IV
THE SAILING OF THE “PENGUIN”

It was noon when the hawsers were cast off and Captain Blood, in all the glory of command, standing on the bridge, rang up the engines and put the telegraph to half speed ahead.

It was a glorious day, not a cloud in the sky, and scarcely a ripple of breeze on the water. The breeze, just sufficient to shake the trade flags of the shipping, brought with it the whistling of ferryboats, the hammering of boiler iron from the shipyards, and a thousand voices from the multitude of ships.
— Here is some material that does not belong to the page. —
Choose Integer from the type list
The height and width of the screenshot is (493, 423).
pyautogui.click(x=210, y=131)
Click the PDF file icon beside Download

They nearly scraped the stern wheel off a Stockton river boat, and then, as if sheering off from the blasphemy of the Stocktonites, nosed round and passed the buoy that marks the shoal water west of Hennessy’s Wharf. Then down the bay they went with the sunlight on Alcatraz and the Contre Costa shore, and away ahead the Golden Gate and a vision of the blue Pacific.

They passed Lime Point and took the middle channel, where the first heave of the outer sea striding over the bar met them with a keener touch of wind to back it. The Cliff House and Point Bonita fell astern, and now, right ahead, the Farallons sketched themselves away across the lonely blue of the sea.
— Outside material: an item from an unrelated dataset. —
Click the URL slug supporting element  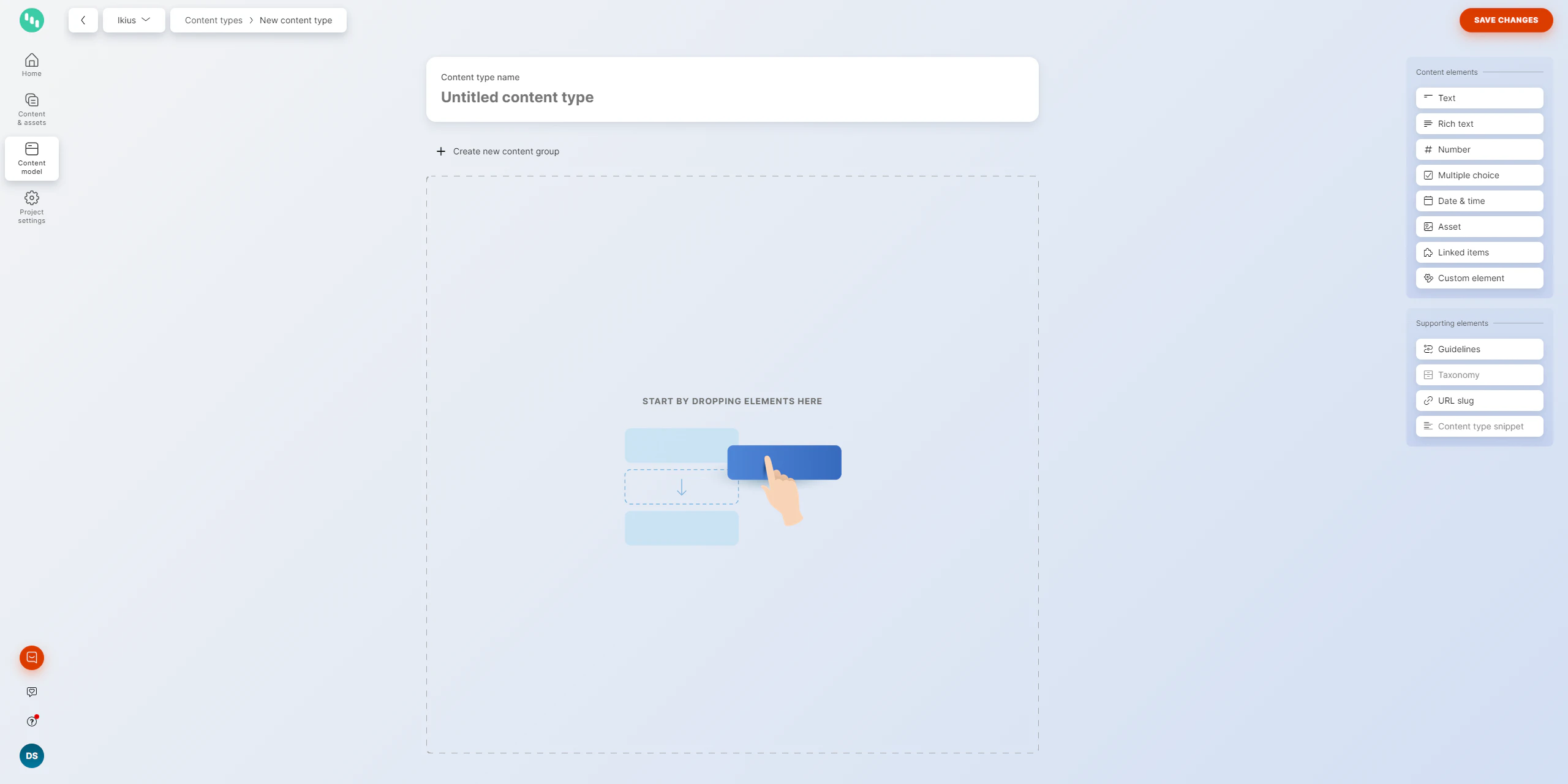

The Penguin, bow on to the swell, was behaving admirably, so well, indeed, that Wolff, with a cigar in his mouth, had appeared on deck and climbed onto the bridge. But now, clear of the land and with a shift of helm, the beam sea produced its effect, and her rolling capacities became evident.

Wolff descended, leaving the bridge to its lawful occupants, and even Shiner, who had taken his place on the after gratings with an account book and stylograph pen, retired after a very little while.
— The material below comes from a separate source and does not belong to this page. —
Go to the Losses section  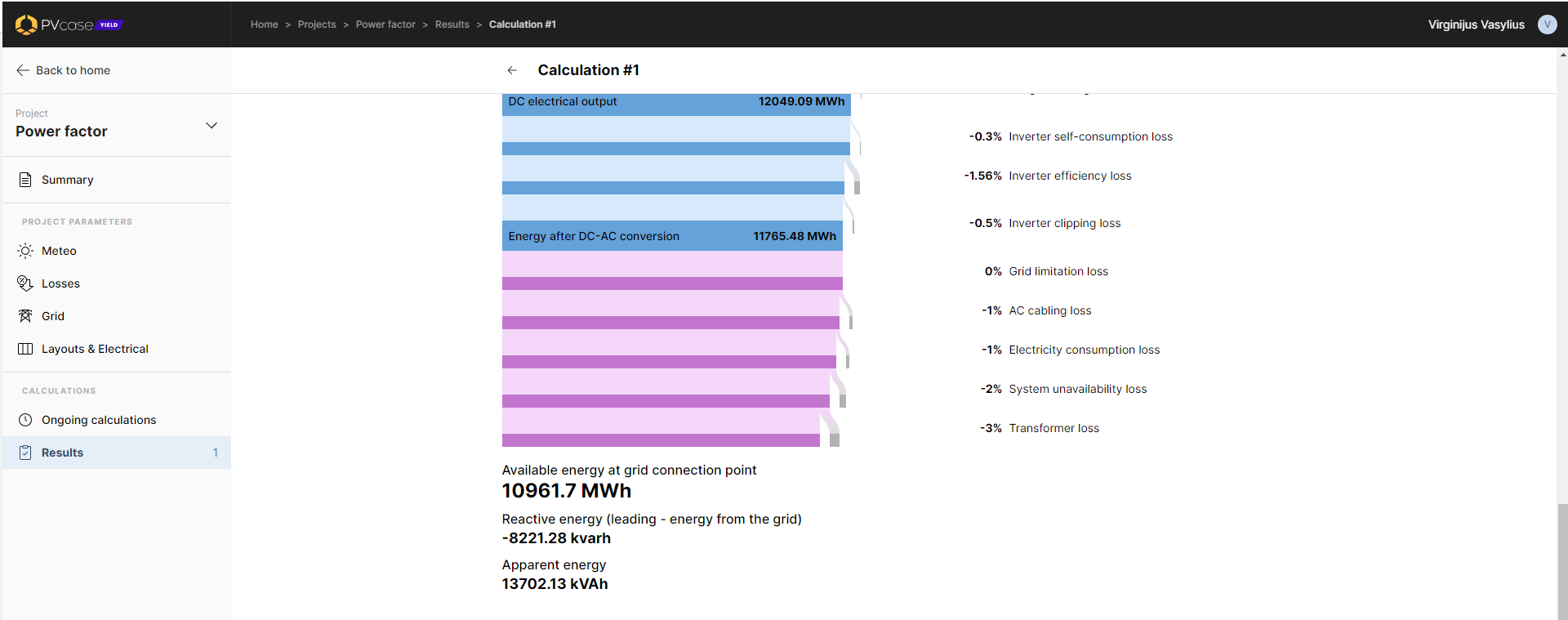click(x=60, y=283)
The Penguin was built to hold a thousand miles of cable in her fore end and after tanks, and, loaded like that, the effect of her top-hamper in the way of picking-up gear, picking-up engine, derricks, and buoys would be corrected. But she had no cable in her now, only water ballast, and she rolled after her natural bent, and rolled and rolled till cries of “Steward!” came faintly through the saloon hatch, followed by other sounds and the clinking of basins.

Blood walked the bridge with Harman, casting now and then an eye at the compass card and the fellow at the wheel, and now and then an eye at the forward deck lumbered with the gear and four or five new-painted buoys, each numbered and each with a lamp socket.

“They haven’t spared expense in fitting her out,” said Harman.